I'm trying to speed up a workflow that involves multiplying rows from two data frames together via a custom function.
Right now I'm using apply() with a custom function. My understanding is that lapply() or sapply() would be faster (and eventually allow parallelization, though I'd prefer a speedup that does not depend on parallel processing), but I can't figure out the lapply() or sapply() syntax I should use with my custom function. If there's an even simpler way to vectorize the custom function and avoid *apply() altogether, that would be preferred.
The number of rows in my use case will be 1 million or more, and the number of columns will be around 15, but here's a MWE that illustrates the speed issue:
# Two data frames that will be used in the calculation. d2 can be a matrix, but d1 must be a data frame.
d1 <- data.frame(V1 = runif(1000), V2 = runif(1000), V3 = runif(1000), V4 = runif(1000))
d2 <- data.frame(Va = runif(3), V1 = runif(3), V2 = runif(3), V3 = runif(3), V4 = runif(3))
# Custom function that is applied to each row in d1
manualprob <- function(x){
xb1 <- as.numeric(rowSums(d2[1,2:ncol(d2)] * x) + d2[1,1])
xb2 <- as.numeric(rowSums(d2[2,2:ncol(d2)] * x) + d2[2,1])
xb3 <- as.numeric(rowSums(d2[3,2:ncol(d2)] * x) + d2[3,1])

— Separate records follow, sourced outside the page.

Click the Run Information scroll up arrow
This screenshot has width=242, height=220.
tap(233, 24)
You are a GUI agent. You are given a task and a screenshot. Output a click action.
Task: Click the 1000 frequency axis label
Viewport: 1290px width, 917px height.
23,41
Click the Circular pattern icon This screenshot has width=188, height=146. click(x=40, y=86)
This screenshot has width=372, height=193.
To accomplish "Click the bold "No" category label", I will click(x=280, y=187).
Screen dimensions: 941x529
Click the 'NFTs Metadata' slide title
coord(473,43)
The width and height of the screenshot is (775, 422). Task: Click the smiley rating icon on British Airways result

denom <- 1 + exp(xb1) + exp(xb2) + exp(xb3)
prob <- exp(xb1)/denom
return(prob)
}
# apply() used below, but it is too slow
start_time <- proc.time()
d1$prob <- as.vector(apply(d1, 1, manualprob))
proc.time() - start_time
user system elapsed
1.081 0.007 1.088
Your best bet is to convert to matrices and use R's very fast matrix operations...
You can create all of the xb figures in one go with
xb <- as.matrix(d2[, -1]) %*% t(as.matrix(d1)) + d2[, 1]
This produces a 3*1000 matrix.
And then you can get the probabilities with
prob <- exp(xb[1, ]) / (1 + colSums(exp(xb)))
This all takes almost zero time on my machine!